* [Data entries]:
........
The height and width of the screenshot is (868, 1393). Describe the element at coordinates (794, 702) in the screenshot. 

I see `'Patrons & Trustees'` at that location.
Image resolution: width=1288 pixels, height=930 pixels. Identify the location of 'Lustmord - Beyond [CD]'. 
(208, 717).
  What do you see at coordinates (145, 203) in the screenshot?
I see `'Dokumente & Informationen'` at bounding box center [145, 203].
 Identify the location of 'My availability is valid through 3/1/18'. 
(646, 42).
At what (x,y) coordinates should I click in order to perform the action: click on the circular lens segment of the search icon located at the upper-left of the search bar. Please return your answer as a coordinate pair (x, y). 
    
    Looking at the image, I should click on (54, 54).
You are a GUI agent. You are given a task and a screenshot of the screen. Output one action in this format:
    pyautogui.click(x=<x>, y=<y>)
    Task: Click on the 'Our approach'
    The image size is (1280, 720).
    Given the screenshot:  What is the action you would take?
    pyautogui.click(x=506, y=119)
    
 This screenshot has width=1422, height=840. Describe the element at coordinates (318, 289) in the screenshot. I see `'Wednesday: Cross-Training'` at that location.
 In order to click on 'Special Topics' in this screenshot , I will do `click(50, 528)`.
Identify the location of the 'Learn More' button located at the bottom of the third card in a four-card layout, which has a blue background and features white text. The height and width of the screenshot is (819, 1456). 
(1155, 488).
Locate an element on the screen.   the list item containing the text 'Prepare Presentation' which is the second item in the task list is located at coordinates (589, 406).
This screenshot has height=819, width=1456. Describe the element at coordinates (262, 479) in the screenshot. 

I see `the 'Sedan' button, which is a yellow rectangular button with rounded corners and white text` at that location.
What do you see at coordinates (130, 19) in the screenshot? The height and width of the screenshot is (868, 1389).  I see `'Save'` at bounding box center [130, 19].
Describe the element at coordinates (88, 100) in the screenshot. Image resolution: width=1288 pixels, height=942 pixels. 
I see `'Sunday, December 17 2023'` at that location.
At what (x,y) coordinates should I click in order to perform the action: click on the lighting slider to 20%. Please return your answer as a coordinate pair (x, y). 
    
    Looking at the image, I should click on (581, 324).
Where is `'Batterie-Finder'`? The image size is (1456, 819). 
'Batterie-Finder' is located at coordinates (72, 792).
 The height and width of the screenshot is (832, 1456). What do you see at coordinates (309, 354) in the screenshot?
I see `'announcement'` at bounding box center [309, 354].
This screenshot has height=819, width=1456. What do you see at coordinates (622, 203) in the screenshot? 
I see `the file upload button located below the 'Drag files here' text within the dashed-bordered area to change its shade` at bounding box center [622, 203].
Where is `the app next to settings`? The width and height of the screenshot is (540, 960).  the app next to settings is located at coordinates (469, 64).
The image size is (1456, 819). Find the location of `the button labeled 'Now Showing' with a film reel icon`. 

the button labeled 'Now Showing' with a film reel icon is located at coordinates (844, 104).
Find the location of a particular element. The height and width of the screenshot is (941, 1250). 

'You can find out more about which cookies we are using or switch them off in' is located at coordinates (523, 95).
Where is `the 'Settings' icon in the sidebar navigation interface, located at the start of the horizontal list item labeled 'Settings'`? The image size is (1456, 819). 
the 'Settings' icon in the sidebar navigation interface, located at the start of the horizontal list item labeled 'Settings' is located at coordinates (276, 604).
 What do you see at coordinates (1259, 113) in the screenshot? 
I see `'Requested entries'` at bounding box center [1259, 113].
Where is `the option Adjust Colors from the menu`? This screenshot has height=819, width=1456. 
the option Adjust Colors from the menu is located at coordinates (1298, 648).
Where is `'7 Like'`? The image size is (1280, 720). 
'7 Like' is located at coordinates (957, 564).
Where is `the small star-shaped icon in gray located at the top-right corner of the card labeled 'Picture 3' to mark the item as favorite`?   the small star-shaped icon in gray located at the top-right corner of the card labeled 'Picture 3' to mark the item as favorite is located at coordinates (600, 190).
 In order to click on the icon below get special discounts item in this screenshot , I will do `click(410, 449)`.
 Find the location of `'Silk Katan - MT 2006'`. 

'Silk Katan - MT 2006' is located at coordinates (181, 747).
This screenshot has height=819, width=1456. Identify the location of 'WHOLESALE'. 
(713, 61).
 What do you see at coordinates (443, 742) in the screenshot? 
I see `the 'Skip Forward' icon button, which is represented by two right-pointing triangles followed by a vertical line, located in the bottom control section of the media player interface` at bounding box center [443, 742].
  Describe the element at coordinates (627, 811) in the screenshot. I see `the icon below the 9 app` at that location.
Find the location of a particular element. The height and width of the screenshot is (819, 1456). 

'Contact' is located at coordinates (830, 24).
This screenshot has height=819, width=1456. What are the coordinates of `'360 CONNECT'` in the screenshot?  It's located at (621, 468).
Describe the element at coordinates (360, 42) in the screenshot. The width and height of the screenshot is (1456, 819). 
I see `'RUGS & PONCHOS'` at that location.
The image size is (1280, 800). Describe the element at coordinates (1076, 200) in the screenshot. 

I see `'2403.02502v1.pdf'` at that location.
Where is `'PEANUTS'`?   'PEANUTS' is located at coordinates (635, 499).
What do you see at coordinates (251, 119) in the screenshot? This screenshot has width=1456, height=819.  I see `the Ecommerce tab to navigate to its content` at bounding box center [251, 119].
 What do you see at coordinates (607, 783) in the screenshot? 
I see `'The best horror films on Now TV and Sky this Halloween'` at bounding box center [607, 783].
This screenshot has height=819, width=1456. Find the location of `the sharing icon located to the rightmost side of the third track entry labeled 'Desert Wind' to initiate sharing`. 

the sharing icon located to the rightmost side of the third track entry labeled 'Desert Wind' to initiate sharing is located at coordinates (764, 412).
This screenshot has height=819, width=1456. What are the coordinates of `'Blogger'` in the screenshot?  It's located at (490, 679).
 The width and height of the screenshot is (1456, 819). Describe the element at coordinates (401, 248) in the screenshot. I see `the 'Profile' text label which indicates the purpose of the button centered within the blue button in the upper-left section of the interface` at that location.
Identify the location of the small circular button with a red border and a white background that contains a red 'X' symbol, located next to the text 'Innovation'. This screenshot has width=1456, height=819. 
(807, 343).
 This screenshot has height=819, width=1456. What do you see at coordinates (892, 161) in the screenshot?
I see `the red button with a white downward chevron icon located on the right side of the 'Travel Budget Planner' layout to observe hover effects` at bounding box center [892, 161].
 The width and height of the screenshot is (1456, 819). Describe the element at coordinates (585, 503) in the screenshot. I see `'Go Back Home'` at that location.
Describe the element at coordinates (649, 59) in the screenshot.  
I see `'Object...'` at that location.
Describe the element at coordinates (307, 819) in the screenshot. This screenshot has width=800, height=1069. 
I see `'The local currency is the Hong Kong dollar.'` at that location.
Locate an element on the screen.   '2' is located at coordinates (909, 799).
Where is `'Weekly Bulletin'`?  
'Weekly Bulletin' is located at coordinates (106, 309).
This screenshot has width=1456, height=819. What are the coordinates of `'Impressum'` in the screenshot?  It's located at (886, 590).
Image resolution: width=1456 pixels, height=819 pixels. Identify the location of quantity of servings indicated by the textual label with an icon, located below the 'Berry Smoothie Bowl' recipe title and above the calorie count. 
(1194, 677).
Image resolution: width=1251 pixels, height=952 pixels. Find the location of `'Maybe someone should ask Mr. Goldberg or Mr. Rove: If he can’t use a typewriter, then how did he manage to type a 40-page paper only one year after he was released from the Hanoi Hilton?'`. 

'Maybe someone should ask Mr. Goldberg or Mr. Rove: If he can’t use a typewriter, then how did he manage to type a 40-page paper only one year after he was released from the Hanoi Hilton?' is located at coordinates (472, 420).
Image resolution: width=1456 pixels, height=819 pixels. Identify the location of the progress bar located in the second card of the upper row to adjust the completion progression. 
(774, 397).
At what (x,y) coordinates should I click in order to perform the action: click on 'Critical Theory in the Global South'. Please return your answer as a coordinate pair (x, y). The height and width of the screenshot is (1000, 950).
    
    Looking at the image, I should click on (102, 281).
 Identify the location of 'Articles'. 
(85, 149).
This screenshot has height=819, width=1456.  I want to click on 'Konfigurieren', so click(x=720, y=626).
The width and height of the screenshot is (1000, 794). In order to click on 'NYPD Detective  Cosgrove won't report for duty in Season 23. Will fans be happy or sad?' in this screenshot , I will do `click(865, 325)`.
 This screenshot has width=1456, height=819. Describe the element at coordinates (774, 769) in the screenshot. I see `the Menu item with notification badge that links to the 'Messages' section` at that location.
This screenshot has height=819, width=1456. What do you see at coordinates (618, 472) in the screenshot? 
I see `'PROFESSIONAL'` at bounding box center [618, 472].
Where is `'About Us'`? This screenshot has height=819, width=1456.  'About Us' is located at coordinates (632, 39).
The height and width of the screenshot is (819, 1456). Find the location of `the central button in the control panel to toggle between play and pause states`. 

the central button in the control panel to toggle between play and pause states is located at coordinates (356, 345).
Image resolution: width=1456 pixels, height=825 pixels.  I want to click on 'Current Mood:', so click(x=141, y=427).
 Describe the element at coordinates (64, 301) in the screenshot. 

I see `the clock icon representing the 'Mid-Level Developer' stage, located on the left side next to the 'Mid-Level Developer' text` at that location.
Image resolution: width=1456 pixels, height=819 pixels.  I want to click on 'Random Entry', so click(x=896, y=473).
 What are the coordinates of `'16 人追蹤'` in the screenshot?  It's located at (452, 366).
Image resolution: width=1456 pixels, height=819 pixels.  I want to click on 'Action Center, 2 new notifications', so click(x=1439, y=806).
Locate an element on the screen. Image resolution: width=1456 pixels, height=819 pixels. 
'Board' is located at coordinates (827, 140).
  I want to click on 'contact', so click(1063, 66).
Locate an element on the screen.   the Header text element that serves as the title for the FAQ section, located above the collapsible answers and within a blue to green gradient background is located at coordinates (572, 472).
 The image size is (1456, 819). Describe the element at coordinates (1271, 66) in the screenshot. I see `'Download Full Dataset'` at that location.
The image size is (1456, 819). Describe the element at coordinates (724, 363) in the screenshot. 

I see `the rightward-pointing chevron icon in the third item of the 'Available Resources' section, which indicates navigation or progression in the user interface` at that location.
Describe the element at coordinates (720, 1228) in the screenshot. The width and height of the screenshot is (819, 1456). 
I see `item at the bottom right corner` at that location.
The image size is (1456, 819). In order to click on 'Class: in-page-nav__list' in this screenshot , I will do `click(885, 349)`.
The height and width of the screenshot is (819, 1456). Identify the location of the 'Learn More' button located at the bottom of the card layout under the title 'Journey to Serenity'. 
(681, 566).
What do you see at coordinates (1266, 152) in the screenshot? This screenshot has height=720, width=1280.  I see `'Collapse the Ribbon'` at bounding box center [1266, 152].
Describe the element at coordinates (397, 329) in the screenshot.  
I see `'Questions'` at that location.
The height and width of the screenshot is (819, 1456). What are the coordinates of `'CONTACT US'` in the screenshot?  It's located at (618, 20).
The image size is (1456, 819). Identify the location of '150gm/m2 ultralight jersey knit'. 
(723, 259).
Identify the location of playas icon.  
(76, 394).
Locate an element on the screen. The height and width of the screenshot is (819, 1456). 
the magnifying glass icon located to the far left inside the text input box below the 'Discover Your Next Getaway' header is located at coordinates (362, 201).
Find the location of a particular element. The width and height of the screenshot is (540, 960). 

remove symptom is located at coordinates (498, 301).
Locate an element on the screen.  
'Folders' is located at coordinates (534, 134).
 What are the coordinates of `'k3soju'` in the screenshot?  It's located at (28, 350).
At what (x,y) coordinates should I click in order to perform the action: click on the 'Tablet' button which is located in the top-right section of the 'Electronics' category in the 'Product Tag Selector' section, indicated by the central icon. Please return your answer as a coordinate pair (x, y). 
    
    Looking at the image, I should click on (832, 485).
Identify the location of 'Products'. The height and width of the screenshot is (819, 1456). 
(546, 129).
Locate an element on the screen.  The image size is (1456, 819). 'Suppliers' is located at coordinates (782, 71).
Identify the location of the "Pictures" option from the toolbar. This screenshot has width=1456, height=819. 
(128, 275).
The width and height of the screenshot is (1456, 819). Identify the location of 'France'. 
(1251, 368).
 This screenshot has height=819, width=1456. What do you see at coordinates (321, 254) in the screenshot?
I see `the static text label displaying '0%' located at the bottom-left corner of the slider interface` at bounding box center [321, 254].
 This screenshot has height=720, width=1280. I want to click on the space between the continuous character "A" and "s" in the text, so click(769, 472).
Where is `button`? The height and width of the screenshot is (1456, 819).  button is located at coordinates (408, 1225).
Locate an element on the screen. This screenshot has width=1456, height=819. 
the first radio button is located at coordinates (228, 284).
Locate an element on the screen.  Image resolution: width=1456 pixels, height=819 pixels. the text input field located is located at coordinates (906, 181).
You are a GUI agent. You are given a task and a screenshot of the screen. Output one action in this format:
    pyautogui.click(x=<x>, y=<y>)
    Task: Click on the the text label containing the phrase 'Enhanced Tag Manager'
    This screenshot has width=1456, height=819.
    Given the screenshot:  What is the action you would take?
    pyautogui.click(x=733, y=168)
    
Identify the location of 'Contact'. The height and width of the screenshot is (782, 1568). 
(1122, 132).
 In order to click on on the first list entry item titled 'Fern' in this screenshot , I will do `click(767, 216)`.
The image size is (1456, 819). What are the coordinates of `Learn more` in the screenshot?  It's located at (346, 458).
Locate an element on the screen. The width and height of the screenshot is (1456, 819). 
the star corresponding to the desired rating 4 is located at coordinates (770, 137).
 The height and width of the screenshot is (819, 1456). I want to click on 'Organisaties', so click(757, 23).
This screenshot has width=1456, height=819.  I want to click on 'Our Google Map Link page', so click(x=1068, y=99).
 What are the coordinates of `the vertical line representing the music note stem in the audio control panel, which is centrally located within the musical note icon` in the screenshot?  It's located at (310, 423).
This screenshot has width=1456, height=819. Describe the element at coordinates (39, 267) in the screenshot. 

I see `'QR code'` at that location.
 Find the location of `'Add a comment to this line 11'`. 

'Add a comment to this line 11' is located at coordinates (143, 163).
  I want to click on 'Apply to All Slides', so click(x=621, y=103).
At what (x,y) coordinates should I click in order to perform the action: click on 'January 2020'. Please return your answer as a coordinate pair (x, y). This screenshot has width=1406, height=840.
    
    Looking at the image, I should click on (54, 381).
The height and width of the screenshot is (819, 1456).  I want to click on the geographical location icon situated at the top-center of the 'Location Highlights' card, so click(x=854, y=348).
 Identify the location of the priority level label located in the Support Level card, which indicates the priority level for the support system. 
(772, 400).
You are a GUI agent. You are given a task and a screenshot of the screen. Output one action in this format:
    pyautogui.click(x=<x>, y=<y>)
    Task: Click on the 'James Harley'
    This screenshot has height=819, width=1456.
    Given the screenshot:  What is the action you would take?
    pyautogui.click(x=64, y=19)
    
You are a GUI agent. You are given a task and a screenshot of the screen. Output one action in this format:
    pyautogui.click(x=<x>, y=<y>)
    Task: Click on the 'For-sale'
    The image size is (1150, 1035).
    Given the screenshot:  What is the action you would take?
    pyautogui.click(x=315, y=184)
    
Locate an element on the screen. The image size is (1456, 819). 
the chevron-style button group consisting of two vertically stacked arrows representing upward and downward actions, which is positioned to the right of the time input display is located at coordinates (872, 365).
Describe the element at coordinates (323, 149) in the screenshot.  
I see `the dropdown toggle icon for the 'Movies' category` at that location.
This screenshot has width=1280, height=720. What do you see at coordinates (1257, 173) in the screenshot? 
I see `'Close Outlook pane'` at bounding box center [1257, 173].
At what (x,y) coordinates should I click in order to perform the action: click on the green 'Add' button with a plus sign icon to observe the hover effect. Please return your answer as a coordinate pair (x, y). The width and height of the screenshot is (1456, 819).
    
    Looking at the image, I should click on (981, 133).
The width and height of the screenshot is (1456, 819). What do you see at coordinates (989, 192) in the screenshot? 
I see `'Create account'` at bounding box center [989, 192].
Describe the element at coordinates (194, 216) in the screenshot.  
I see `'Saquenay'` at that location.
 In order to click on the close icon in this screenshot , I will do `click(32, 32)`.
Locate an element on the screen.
........
* [Required task]:
Copy out the rows from the line with "I want to click on 'Apply" to the line with "so click(x=854, y=348).", both included, with nothing changed.

* [Complete output]:
  I want to click on 'Apply to All Slides', so click(x=621, y=103).
At what (x,y) coordinates should I click in order to perform the action: click on 'January 2020'. Please return your answer as a coordinate pair (x, y). This screenshot has width=1406, height=840.
    
    Looking at the image, I should click on (54, 381).
The height and width of the screenshot is (819, 1456).  I want to click on the geographical location icon situated at the top-center of the 'Location Highlights' card, so click(x=854, y=348).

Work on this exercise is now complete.